Am 17.01. begann für Julia Schinke und Xenia Trossen die Hallensaison in Saarbrücken bei den Saar-Pfalz- Meisterschaften, allerdings nur als Gäste. Vor dem Stabhochsprung absolvierte Xenia Trossen (U18) die 80m Hürden. Sie sprintete mit guter Technik über die 5 Hürden und erreichte mit 9,47sec eine prima Zeit. Auch ihren ersten Start im Stabhochsprung für den TuS Sohren (vorher LG Bernkastel-Wittlich) meisterte sie mit Bravour. Sie begann den Wettkampf bei 2,40m, ihre bisherige Bestleistung, und steigerte sich auf 2,80m.Zufrieden war sie. Bei 3,40m stieg Julia Schinke in das Springen ein und war weiter ohne Konkurrenz. Sie ließ sich davon nicht beeindrucken und meisterte 3,50m und 3,60m jeweils im ersten Versuch mit technisch sehr guten Sprüngen. Leider riss sie 3,70m drei Mal, was ihr garnicht gefiel. Für beide geht es am kommenden Wochenende in Ludwigshafen bei den Rheinland-Pfalz-Meisterschaften weiter.

 - Wörner mit guten Mehrkämpfen

Am 3. Oktober startete Wörner in Sinzig im Werfer-5-Kampf im wieder hergerichteten Stadion nach der Flutkatastrophe. Die Spuren waren noch gut zu sehen, besonders am nicht mehr benutzbaren Stadiongebäude. Mit 9,10m im Kugelstoßen begann der Wettkampf gut. Der Diskus flog auf 23,20m. Mit 29,77m verfehlte er im Hammerwurf die angepeilte 30m Marke knapp.

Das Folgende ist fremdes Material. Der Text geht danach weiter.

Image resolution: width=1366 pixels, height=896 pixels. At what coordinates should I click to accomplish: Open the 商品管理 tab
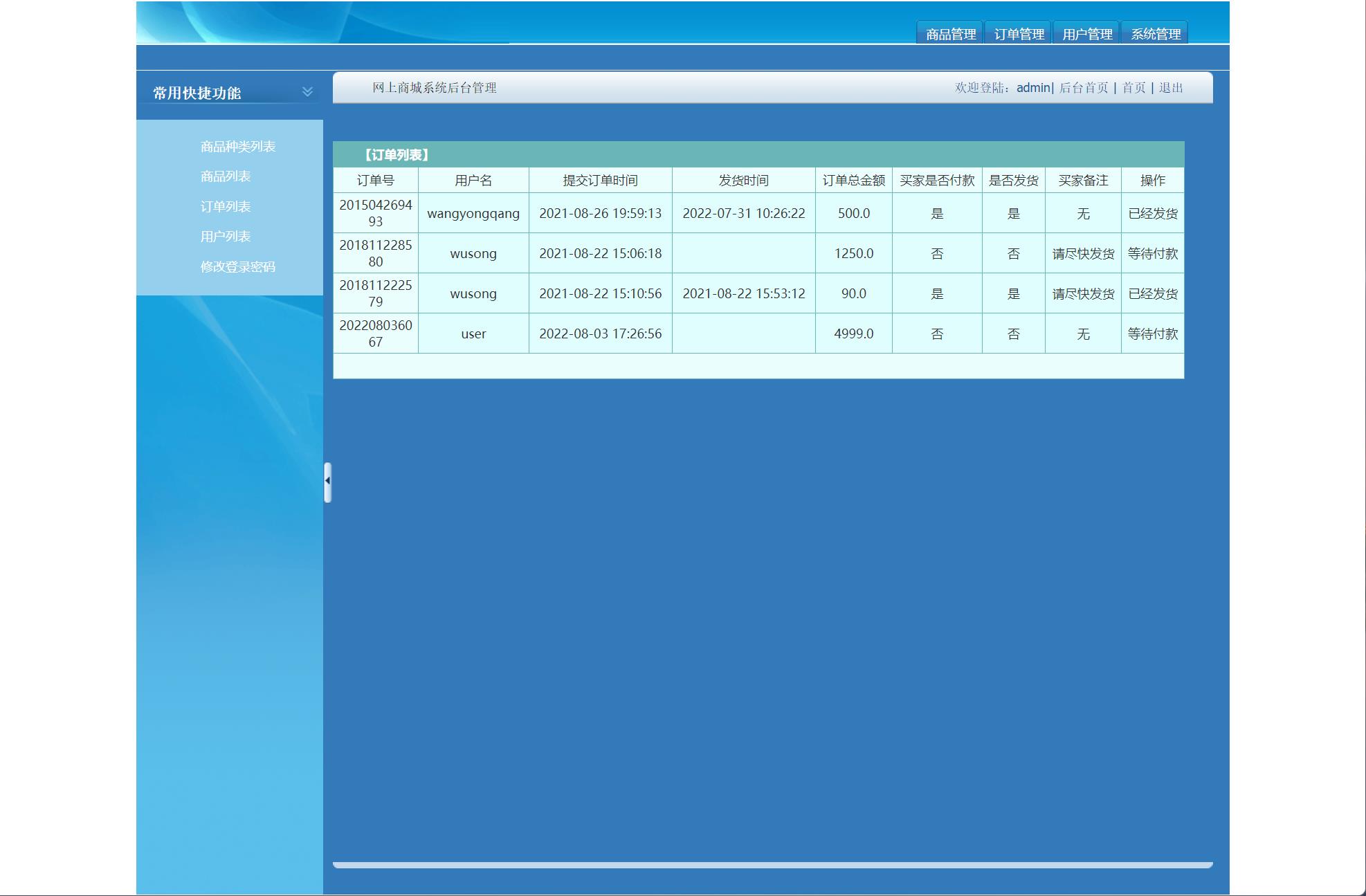950,34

Nur 11,31m weit flog das 5kg Gewicht. Sehr zufrieden war Wörner mit den 20,56m im Speerwurf.

10 Tage später war Wörner in Mutterstadt am Start. Gleich in der ersten Disziplin verbesserte er sich mit der Kugel auf 9,30m. Einen Knaller gab es mit dem Diskus. Mit 25,89m kam er nah an seine diesjährige Bestleistung heran. Etwas unter Wert waren die 28,71m mit dem Hammer. Dafür flog das Gewicht auf gute 12,01m. Beim Speerwerfen machte sich die Wettkampfbelastung bemerkbar, dass nur 18,31m zustande kamen. Trotzdem verbesserte Wörner seine diesjährige Werfer-5-Kampf Bestleistung auf 1887 Punkte (mit Altersfaktor 2817 Punkte).